Consider that the HR consulting firm Towers Perrin recently surveyed 90,000 employees to get a fix on their attitudes about work and whether or not they care about the job — or “are engaged,” in the parlance of the poll.
Here are some results:
- Only 21% said they truly care about their work and their employers enough to go above and beyond the minimum that’s expected.
- An astounding 38% said they had pretty much mentally checked out — they felt no connection with the company and were essentially putting in time to get a paycheck.
- The rest said they were somewhere in between the two extremes.
Now comes the analysis — why a lot of employees don’t care or are lukewarm at best. It comes down to three attitudes by managers that kill enthusiasm:
They don’t know what they don’t know.
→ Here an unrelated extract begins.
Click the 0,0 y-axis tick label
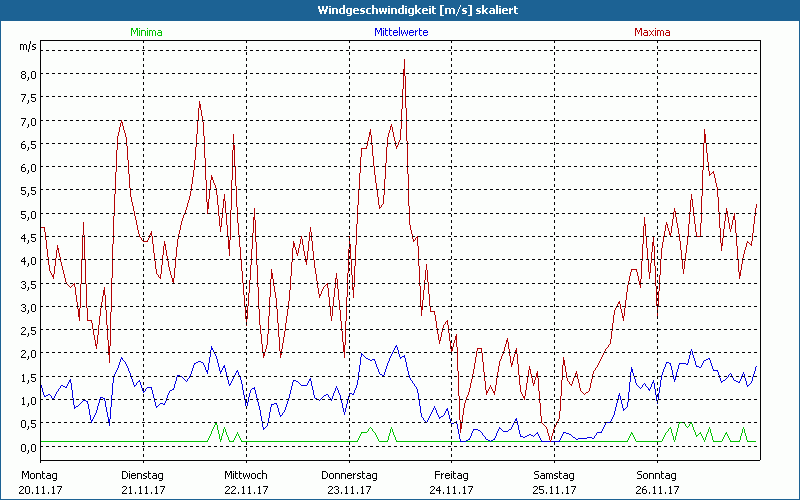The image size is (800, 500). click(27, 447)
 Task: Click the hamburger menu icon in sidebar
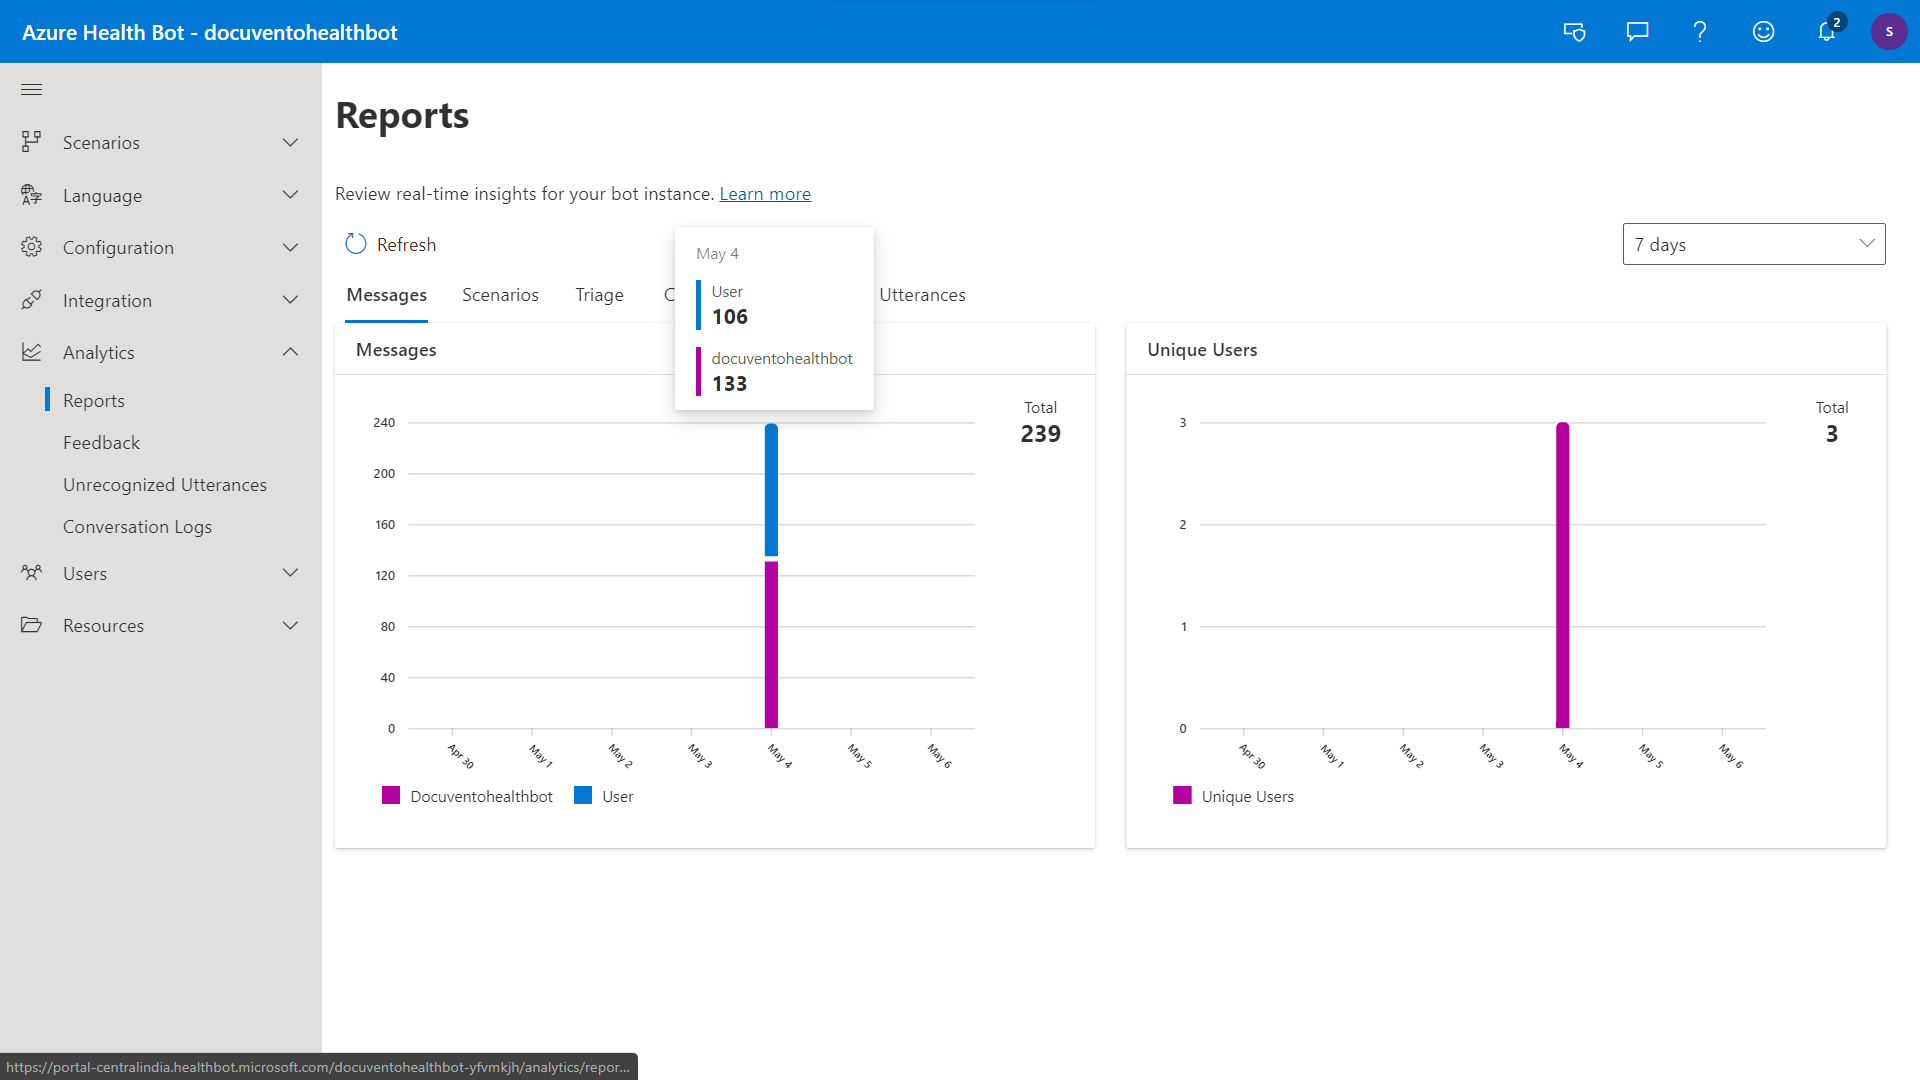[x=32, y=90]
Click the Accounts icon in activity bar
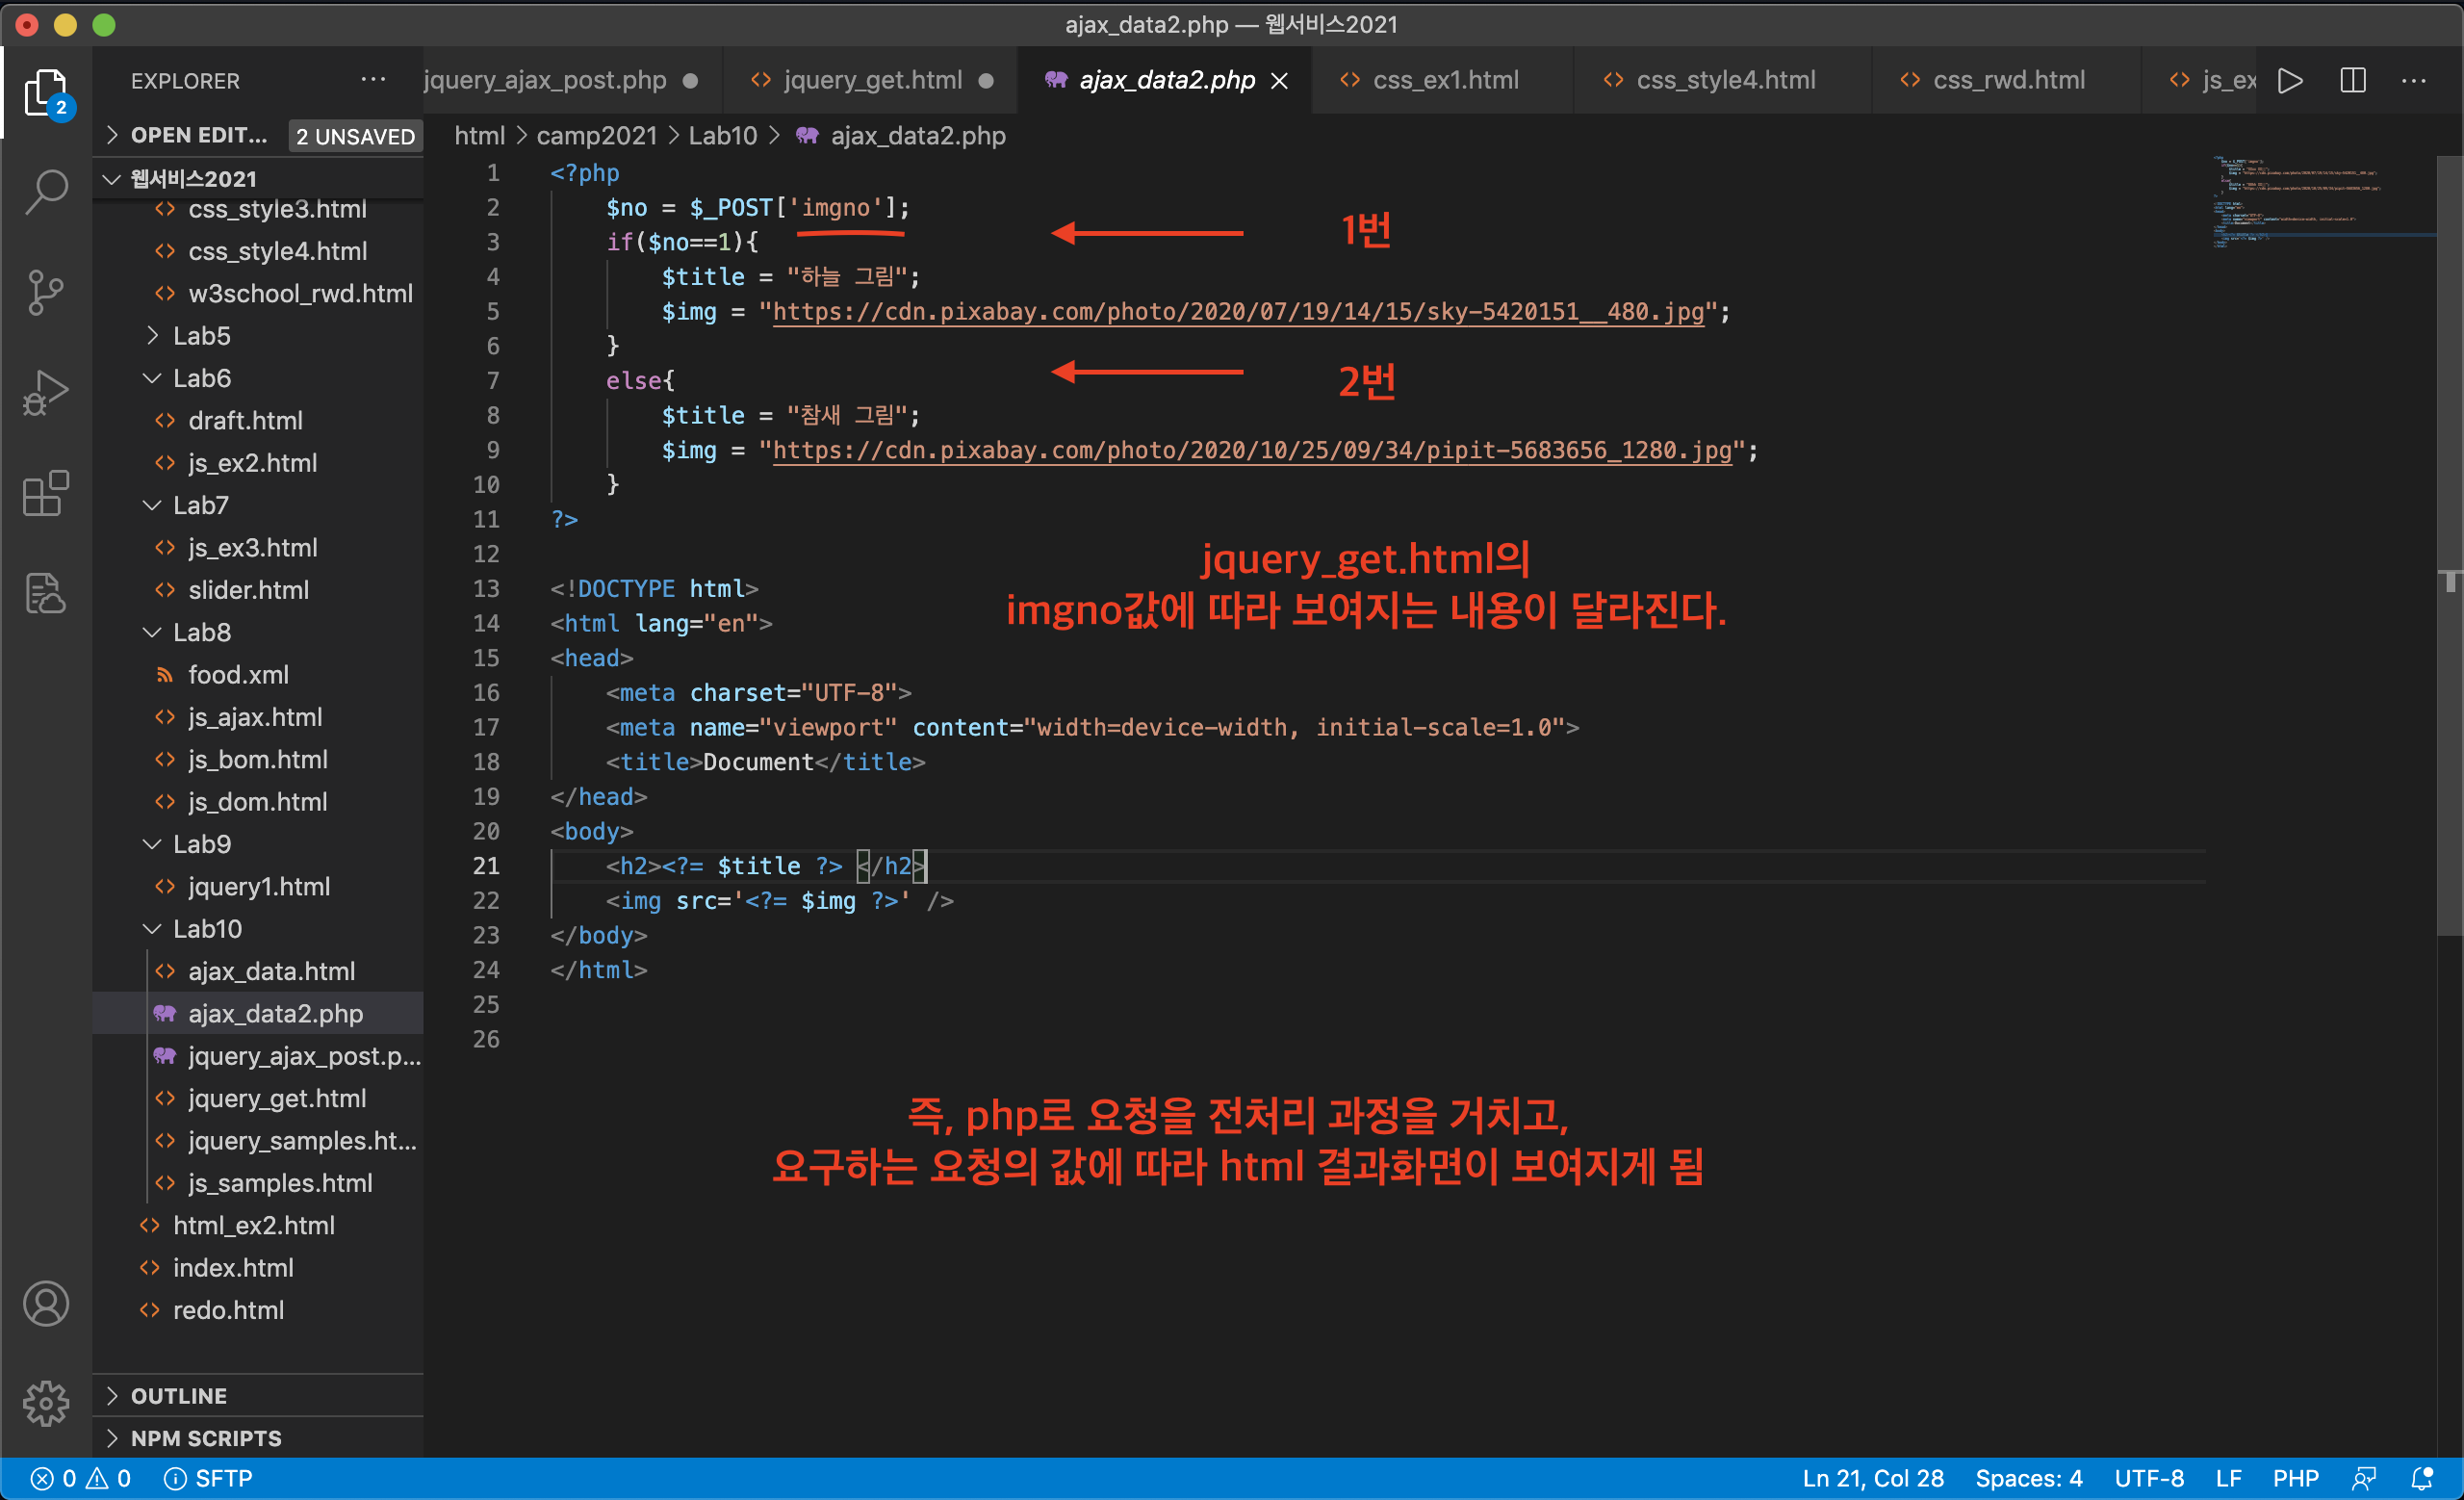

Maybe they don’t get out of their offices enough. But for whatever reason, it appears a lot of managers have no idea that their employees don’t care. Employees expect ostrichlike managers to get out and ask about the problems and the reasons for apathy.
They don’t care. A lot of employees feel certain their managers know about the problem, but don’t care. Why? Many managers don’t see the connection between employee satisfaction and revenue.
They don’t have power. Many employees believe that their managers get marching orders from above, and don’t question those orders. Swimming upstream is just too much work and hassle for those managers.